# Thread: Integral of an Even Function

1. ## Integral of an Even Function

This is probably going to be one of those questions where I can't believe I was so dumb but...What I'm trying to do is calculate the fourier series of some function. This is okay, but I'm having a problem with my integral.

In the fourier series Ao is given by

$Ao = \frac {1}{L} \int_{-L}^{L} f(x)dx$

The fourier series I'm attempting to calculate is for

$f(x) = 1 - |x|$ for $-2 \le x \le 2$

Let us note that this function is even

$f(-1)=0=f(1)$

So Ao should simplify to

$Ao = \frac {2}{L} \int_{0}^{L} f(x)dx$

We then plug in the values and obtain

$Ao = \int_{0}^{2} (1-|x|)dx$

$Ao = 2 - \frac {x^2}{2}$ evaluated from 0-->2

This of course yields

$Ao = 2 - 2 = 0$

Now, I was fiddling with this.
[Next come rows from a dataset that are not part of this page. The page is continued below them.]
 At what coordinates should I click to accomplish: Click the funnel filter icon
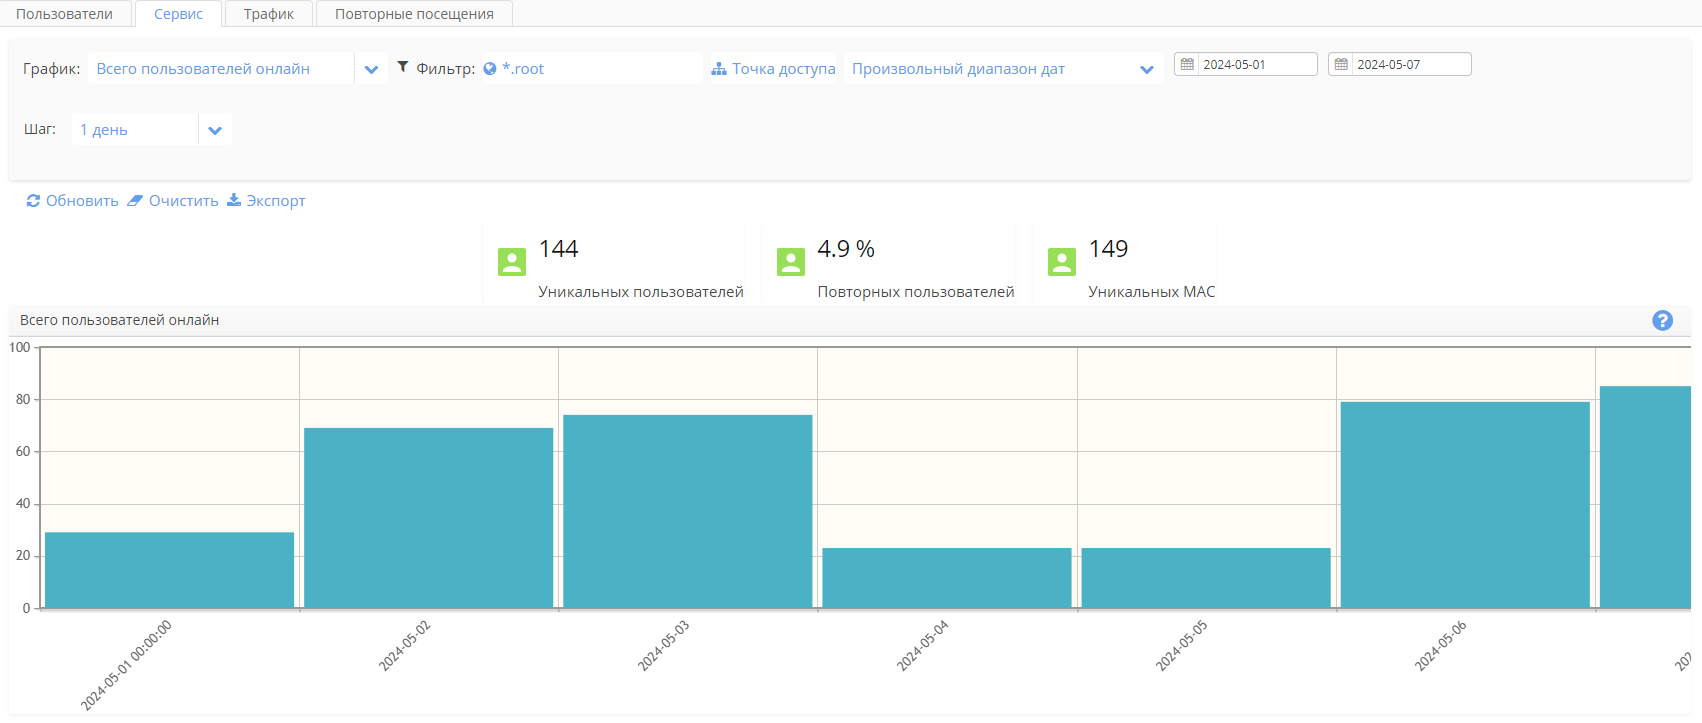[x=403, y=67]
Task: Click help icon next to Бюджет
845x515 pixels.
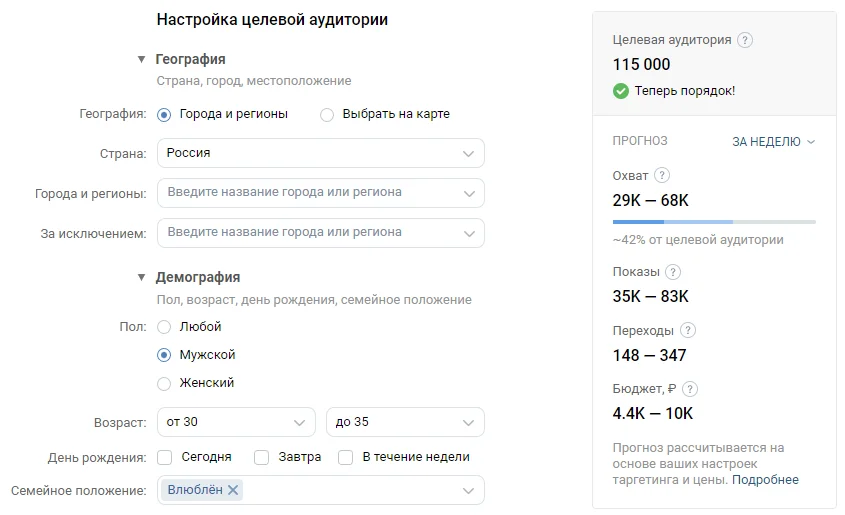Action: click(690, 389)
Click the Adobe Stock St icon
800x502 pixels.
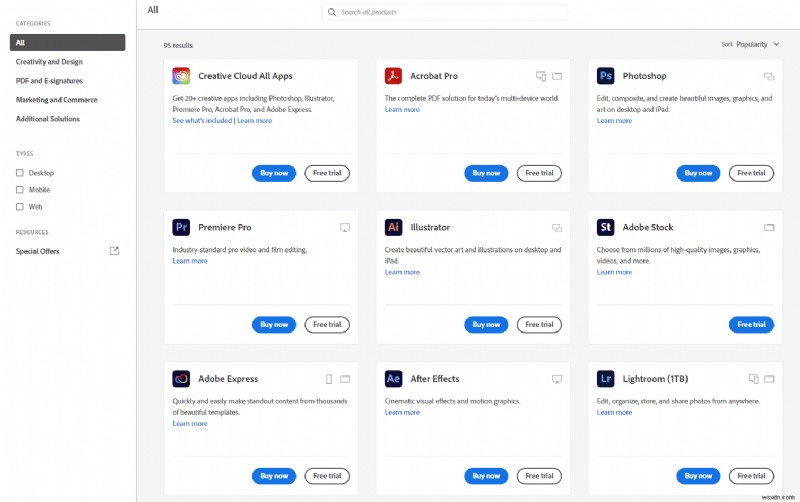tap(605, 227)
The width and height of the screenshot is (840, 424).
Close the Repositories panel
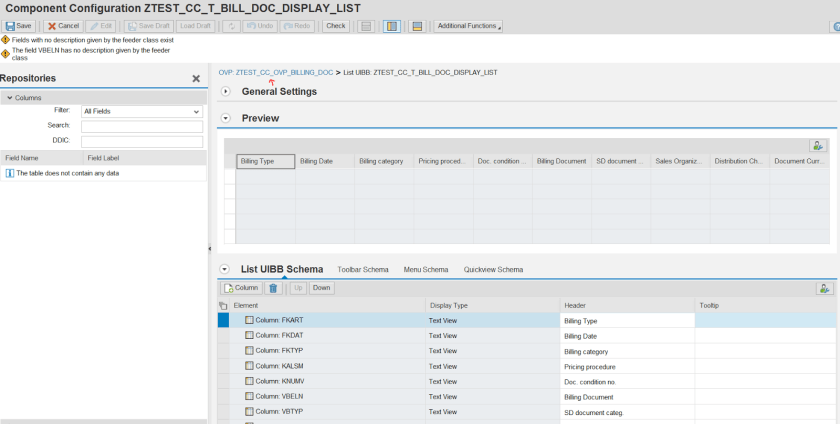(196, 78)
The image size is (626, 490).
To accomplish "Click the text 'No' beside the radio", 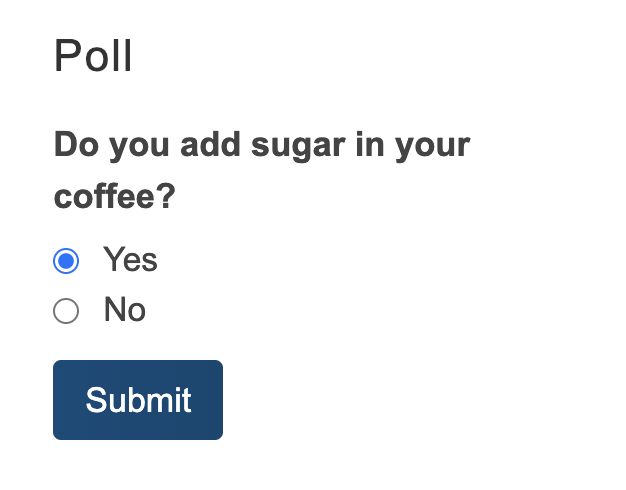I will (125, 310).
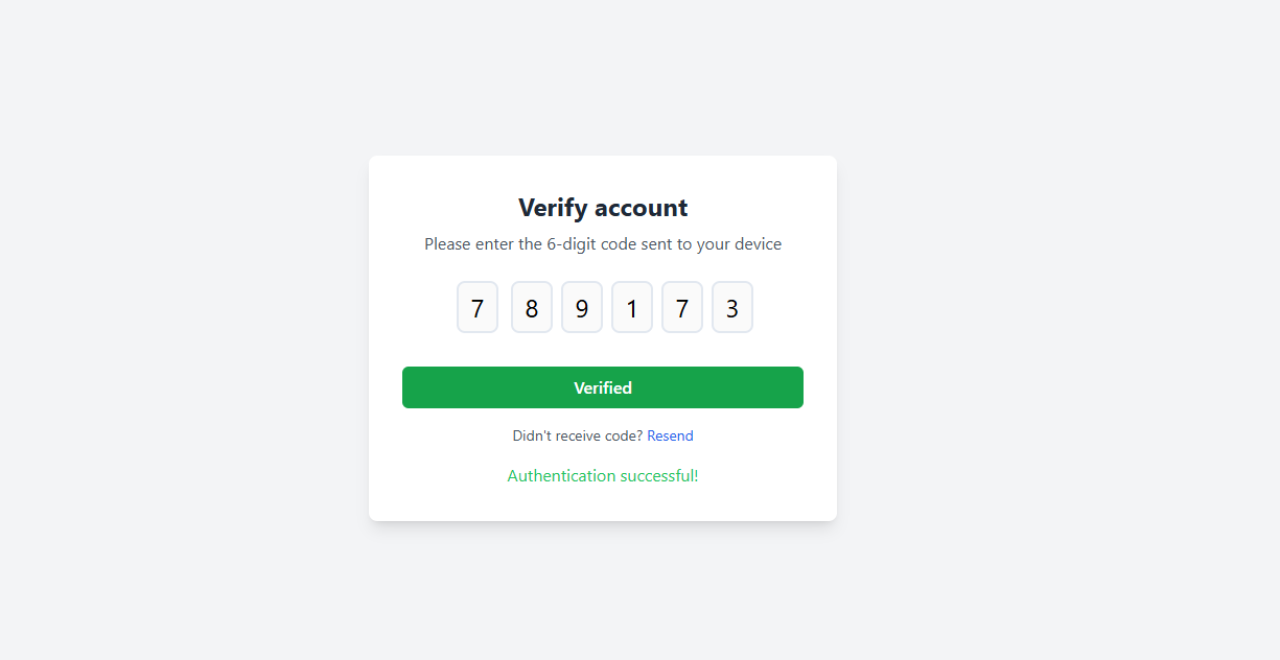
Task: Place cursor in second code field
Action: coord(532,307)
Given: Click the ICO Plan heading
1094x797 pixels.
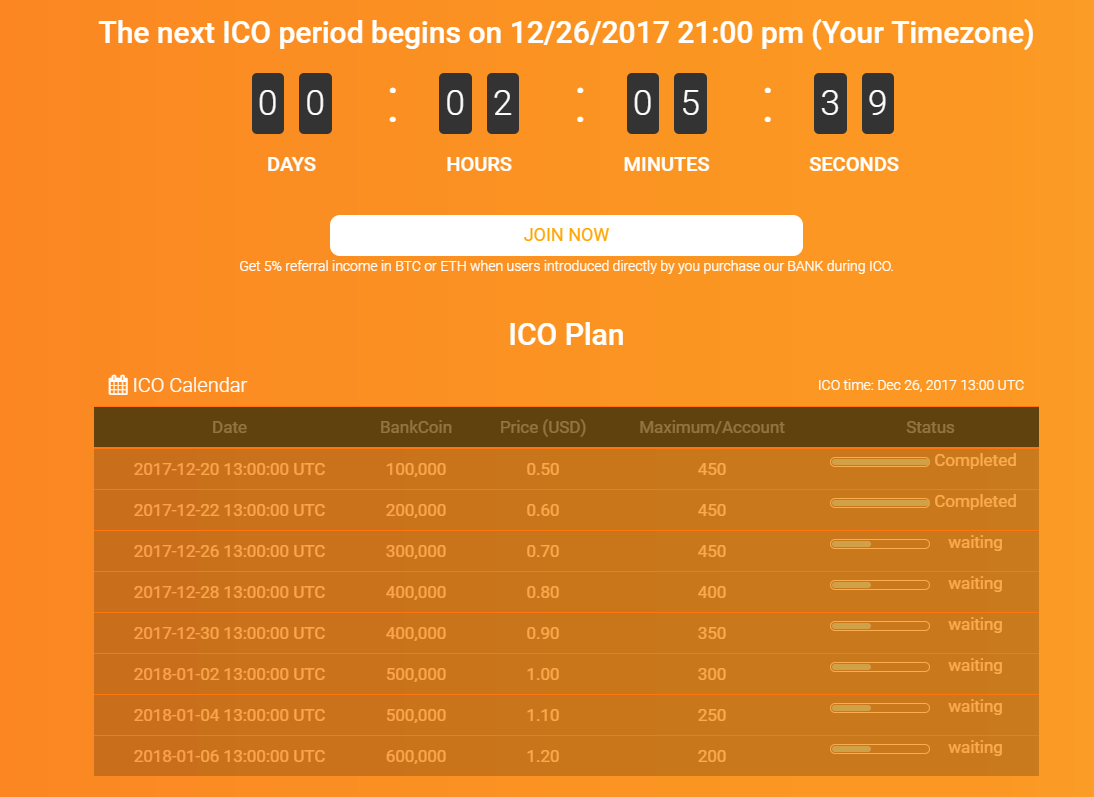Looking at the screenshot, I should point(566,334).
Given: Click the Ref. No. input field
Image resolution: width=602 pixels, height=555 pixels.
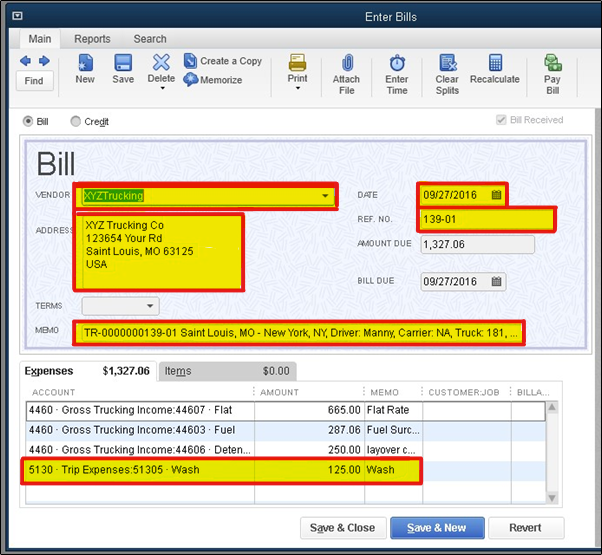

And had I not changed my integral I get a different answer.

$Ao = \frac {1}{L} \int_{-L}^{L} f(x)dx$

$Ao = \frac {1}{2} \int_{-2}^{2} (1-|x|)dx$

$Ao = \frac {1}{2} (4-\frac {x^2}{2} )$ evaluted from -2-->2

$Ao = \frac {1}{2} (4-[\frac {4}{2} - \frac {4}{2}]$

$Ao = 2$

I'm sure that I have violated some law in the second evaluation, i don't remember what is is though. Is this because the equation isn't valid on the left side of the XY domain and that the derivative at 0 doesn't exist? I think I vaguely remember something about this from first year.

2. Yes it's not continuous at $x=0$ and you can't just integrate it.

When dealing with $|x|$ type things usually you can split them up into...

$\int_{-L}^0 -x dx + \int_0^L x dx$

However since it's gonna be even in your case you can just do...

$2\int_0^L x dx$

(obviously with 1-x though)

3. Edit

Actually hold on a sec.

The answer should be 2 I think but your method is wrong...
My book has it as equal to 0. Which is what prompted me to think about it some more. I figured it had something to do with not being contious at 0, my simple brain just couldn't rationalize why :P

Let's work it out in full

$\int_{-2}^0 (1+x)dx + \int_{0}^{-2} (1-x)dx$

$2+ \frac {x^2}{2}$ evaluated from -2-->0 and

$-2 - \frac {x^2}{2}$ evaluated rom 0-->-2

Yeah that equals 0. Thanks mate for helping me think back. I should probably brush up on some definitions :P

5. Originally Posted by AllanCuz
My book has it as equal to 0. Which is what prompted me to think about it some more. I figured it had something to do with not being contious at 0, my simple brain just couldn't rationalize why :P

Let's work it out in full

$\int_{-2}^0 (1+x)dx + \int_{0}^{-2} (1-x)dx$

$2+ \frac {x^2}{2}$ evaluated from -2-->0 and

$-2 - \frac {x^2}{2}$ evaluated rom 0-->-2

Yeah that equals 0. Thanks mate for helping me think back. I should probably brush up on some definitions :P
Ya I edited that post cos I realized I was being stupid about 3 seconds after I posted it. Plot the graph and you'll see its 0.